1. A multi-interest recommendation method based on self-attention routing and a Transformer is characterized by comprising the following steps:

step 6, learning the parameters of the model by minimizing a loss function;

2. The method of claim 1. The method is characterized in that the historical behavior sequence in the step 1 is formed according to information such as item ID, category, behavior occurrence time and the like of behaviors which are generated by a user in the past;

the pretreatment process comprises the following steps: and arranging all historical behavior data according to the sequence of occurrence time, and converting the historical behavior data into a vector form by using a One-hot coding mode, wherein the vector form comprises a project vector and a position vector. The item vector is used for representing items interacted by the user in actions of clicking, purchasing and the like each time, and comprises information such as an ID, a category, an amount and the like of the item; the position vector is used to represent the position of the sub-action in the sequence of user actions.

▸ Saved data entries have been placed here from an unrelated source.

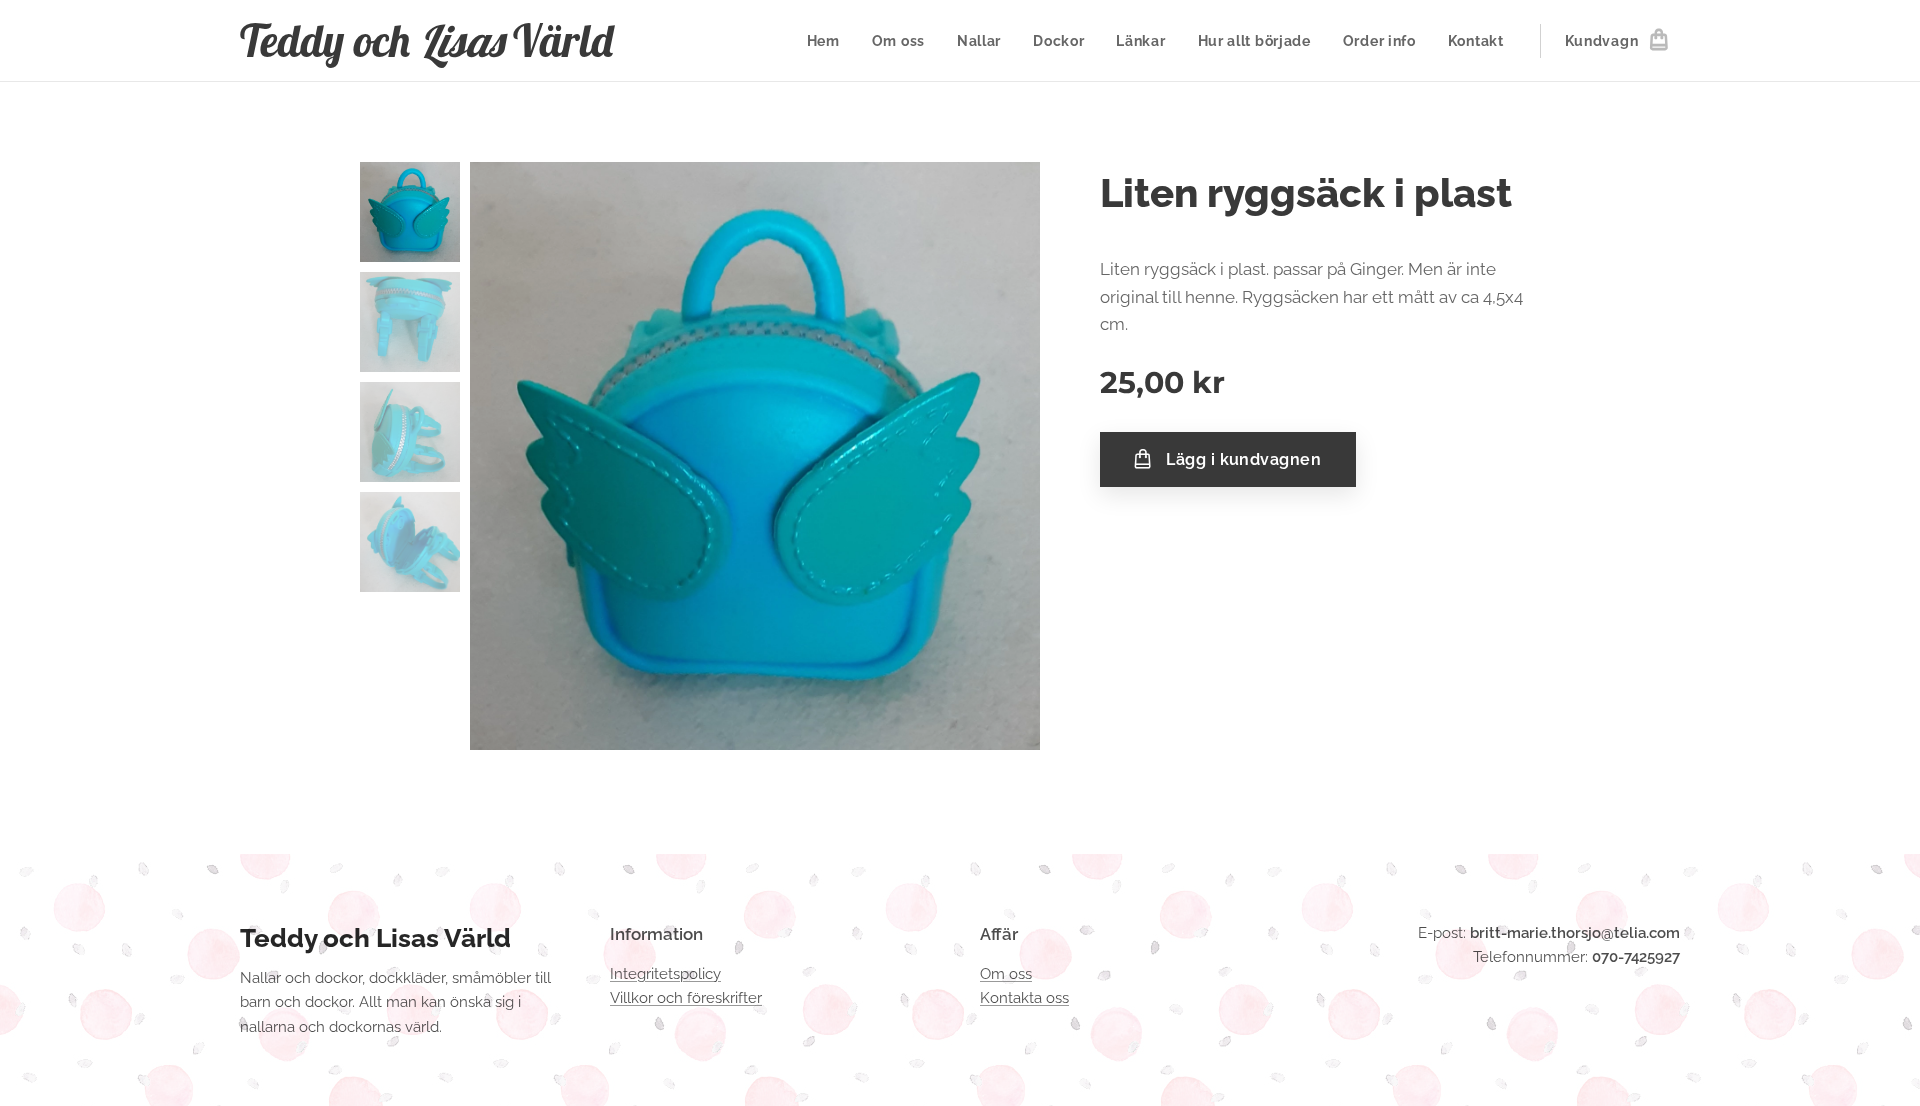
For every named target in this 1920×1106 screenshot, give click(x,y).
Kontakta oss (1024, 998)
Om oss (1006, 974)
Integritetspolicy (665, 974)
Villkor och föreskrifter (686, 998)
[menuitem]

3. The method of claim 1, wherein the Embedding technique of step 2 employs an Item2vec model whose inputs are various sequences of user purchase records, viewing records, etc., which can map any Item to a corresponding Embedding.

4. The method of claim 1, wherein step 4 is performed by adaptively clustering the behavior vectors of the user into a plurality of interest vectors, each representing an aspect of the user's interest, using a modified self-attention routing algorithm in conjunction with the capsule network.

5. The method of claim 1, wherein the obtaining the probability of user interaction with the target item in step 5 is calculated using a sample softmax function.

6. The method of claim 1, wherein the minimizing loss function of step 6 is expressed by:

in the formula, U represents a user set, I represents an article set, v_uRepresenting an interest vector, e_iAn Embedding vector representing the target item.